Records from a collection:
....

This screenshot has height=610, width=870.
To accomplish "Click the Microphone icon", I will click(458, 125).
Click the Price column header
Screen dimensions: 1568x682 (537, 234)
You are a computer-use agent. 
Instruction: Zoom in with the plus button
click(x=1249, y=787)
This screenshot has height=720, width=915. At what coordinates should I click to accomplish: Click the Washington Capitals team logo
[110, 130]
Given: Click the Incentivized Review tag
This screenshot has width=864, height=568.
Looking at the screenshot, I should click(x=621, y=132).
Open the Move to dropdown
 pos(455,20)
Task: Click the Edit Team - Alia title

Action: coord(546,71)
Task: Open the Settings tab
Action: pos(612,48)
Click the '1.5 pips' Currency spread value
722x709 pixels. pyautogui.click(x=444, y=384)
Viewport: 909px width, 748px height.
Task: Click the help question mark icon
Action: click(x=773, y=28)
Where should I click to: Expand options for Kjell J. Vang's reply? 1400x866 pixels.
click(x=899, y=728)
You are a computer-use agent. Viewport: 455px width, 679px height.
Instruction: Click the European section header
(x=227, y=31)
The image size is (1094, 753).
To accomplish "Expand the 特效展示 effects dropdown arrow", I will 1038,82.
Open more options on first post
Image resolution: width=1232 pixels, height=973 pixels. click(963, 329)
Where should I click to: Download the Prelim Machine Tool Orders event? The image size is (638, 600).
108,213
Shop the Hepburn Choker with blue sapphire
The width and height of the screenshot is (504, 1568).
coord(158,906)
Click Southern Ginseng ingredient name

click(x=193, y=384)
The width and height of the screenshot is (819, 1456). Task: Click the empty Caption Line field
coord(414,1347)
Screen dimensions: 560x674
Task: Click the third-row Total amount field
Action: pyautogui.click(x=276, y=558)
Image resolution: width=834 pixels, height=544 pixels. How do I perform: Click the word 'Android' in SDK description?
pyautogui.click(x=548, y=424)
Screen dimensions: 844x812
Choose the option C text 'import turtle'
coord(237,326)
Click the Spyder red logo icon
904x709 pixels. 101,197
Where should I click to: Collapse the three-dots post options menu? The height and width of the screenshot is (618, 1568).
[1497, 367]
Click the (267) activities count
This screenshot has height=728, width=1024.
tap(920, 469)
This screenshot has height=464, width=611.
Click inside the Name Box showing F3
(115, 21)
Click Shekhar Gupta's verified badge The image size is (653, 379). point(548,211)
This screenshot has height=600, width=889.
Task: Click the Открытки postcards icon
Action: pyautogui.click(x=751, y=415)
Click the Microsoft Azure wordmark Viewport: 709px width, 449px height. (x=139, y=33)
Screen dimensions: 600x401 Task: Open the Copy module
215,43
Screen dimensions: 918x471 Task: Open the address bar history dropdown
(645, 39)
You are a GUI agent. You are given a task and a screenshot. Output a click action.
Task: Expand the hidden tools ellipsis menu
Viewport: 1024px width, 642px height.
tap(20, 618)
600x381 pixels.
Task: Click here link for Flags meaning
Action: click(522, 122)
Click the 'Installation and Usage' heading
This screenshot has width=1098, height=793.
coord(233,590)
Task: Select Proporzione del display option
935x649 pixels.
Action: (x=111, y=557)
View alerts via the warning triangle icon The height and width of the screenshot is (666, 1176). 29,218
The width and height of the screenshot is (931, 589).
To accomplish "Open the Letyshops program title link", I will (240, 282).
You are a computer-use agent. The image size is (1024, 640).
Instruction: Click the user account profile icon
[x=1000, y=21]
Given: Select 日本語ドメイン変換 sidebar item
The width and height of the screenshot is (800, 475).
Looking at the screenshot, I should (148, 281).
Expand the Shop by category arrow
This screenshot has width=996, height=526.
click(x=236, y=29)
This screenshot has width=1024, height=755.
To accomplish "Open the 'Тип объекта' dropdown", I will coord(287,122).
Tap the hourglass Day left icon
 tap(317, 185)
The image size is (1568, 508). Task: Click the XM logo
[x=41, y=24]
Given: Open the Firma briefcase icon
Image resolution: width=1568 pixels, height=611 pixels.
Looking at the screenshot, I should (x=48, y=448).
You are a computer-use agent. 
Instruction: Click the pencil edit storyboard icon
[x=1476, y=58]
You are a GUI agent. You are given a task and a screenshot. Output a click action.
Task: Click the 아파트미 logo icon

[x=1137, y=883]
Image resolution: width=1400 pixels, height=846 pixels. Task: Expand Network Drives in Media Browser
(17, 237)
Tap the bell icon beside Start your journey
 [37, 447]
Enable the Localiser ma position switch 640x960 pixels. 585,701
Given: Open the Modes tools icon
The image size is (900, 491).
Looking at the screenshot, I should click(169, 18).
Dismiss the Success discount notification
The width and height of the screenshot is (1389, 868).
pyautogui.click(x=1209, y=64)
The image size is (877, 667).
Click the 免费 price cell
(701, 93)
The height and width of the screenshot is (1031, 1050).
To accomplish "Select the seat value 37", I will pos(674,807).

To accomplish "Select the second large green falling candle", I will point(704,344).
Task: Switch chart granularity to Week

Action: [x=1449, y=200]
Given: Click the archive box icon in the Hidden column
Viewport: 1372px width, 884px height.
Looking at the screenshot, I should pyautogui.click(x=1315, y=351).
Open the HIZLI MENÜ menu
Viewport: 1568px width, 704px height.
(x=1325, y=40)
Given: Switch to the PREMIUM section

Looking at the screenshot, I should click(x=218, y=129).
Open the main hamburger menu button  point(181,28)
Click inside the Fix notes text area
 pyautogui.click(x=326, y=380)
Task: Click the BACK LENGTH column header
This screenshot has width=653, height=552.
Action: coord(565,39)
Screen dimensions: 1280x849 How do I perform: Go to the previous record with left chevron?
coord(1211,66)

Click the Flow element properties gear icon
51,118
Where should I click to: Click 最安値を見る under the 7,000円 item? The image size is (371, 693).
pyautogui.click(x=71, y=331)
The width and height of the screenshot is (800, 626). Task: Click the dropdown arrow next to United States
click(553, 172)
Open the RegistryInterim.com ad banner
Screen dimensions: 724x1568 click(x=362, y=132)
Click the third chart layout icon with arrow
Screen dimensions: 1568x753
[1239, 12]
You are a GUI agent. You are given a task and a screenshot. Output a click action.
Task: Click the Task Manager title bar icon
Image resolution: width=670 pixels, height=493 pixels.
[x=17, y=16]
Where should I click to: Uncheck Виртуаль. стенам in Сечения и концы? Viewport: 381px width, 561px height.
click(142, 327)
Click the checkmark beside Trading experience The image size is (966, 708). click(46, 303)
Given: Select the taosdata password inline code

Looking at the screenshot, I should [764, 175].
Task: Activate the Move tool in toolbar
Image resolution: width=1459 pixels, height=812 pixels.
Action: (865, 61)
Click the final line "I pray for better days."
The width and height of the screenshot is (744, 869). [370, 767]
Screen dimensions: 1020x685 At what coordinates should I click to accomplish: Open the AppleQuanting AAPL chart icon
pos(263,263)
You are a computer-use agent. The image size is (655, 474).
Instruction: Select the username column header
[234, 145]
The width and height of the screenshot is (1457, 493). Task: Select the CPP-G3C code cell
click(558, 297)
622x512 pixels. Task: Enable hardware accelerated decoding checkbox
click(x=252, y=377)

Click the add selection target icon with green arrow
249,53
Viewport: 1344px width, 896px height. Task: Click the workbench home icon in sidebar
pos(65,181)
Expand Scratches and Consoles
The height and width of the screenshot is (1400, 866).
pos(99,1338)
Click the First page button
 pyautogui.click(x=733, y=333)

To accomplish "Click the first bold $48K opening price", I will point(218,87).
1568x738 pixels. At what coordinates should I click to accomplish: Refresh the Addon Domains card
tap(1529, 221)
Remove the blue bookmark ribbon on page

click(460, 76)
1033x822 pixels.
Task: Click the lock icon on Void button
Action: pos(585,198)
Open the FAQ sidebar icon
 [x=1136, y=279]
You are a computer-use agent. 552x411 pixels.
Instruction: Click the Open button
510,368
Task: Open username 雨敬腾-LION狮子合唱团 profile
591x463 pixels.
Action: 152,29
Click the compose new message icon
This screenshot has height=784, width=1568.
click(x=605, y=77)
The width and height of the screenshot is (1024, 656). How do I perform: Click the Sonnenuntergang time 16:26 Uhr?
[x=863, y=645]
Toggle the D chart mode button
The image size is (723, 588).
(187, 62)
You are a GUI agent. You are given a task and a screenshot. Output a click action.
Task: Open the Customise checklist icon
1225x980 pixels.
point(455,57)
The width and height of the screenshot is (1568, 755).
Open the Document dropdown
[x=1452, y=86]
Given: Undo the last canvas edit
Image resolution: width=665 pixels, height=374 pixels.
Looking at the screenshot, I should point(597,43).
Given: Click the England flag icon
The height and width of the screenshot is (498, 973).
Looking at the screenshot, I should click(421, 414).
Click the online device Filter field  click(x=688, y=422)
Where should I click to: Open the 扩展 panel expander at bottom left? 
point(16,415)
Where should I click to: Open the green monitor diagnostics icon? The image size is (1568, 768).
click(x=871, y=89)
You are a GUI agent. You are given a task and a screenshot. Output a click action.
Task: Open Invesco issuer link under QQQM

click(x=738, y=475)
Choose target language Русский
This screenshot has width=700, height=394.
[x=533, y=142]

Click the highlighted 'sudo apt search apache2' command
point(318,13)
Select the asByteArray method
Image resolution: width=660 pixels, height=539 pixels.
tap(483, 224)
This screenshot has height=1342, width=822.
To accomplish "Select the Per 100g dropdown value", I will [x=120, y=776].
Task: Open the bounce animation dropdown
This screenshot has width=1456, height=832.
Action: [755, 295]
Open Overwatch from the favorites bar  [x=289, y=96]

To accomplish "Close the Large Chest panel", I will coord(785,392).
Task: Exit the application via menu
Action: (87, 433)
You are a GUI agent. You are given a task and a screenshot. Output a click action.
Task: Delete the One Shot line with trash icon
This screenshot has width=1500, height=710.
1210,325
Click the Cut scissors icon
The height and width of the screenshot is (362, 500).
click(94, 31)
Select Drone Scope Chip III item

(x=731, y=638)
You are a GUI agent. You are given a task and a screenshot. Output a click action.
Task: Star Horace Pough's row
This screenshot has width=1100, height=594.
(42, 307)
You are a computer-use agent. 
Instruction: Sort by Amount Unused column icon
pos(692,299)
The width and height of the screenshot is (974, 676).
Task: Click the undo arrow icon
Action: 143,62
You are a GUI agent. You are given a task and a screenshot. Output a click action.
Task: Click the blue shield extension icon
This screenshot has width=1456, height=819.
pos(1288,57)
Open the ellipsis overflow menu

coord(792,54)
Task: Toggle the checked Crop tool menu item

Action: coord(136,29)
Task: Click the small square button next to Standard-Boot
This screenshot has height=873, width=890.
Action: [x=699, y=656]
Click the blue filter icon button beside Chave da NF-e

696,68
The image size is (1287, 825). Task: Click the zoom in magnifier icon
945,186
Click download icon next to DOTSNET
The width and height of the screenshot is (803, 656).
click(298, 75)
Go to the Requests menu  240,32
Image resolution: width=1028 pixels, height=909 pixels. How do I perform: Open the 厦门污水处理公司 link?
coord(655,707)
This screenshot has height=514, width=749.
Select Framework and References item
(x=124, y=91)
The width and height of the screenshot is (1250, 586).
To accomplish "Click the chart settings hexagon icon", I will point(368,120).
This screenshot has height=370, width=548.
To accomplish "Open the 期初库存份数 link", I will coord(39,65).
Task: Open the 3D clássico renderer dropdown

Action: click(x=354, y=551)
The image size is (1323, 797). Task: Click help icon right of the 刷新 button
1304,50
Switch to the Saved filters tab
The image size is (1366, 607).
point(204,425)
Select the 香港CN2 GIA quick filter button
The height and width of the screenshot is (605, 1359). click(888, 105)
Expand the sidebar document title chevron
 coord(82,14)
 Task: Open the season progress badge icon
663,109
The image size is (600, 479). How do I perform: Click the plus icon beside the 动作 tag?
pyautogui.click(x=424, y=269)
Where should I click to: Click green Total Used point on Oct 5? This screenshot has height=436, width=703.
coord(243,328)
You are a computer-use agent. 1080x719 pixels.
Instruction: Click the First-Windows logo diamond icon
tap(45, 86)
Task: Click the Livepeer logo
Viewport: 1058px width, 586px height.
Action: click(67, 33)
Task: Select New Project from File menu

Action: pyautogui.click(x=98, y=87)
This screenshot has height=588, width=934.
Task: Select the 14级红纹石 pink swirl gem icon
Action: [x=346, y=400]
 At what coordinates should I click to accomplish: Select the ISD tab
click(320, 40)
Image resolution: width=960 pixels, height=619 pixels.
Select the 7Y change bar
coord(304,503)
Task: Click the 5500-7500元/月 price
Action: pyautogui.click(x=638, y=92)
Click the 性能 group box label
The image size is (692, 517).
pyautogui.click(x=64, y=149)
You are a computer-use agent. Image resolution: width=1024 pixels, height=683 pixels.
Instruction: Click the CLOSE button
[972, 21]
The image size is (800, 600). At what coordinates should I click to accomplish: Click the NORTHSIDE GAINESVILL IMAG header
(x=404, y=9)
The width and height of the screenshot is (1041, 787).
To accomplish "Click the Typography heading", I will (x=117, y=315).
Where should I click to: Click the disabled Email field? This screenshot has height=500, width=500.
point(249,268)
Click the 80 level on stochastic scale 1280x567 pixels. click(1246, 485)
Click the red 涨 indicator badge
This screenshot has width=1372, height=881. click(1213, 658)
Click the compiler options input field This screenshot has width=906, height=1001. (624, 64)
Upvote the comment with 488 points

....

Every line in the data above that contains the word "computer" should be copied.

TASK OUTPUT:
You are a computer-use agent. 
You are a computer-use agent. Viewport: 455px width, 679px height.
You are a computer-use agent. The image size is (1024, 640).
You are a computer-use agent. 
You are a computer-use agent. The image size is (655, 474).
You are a computer-use agent. 552x411 pixels.
You are a computer-use agent. 
You are a computer-use agent. 1080x719 pixels.
You are a computer-use agent. Image resolution: width=1024 pixels, height=683 pixels.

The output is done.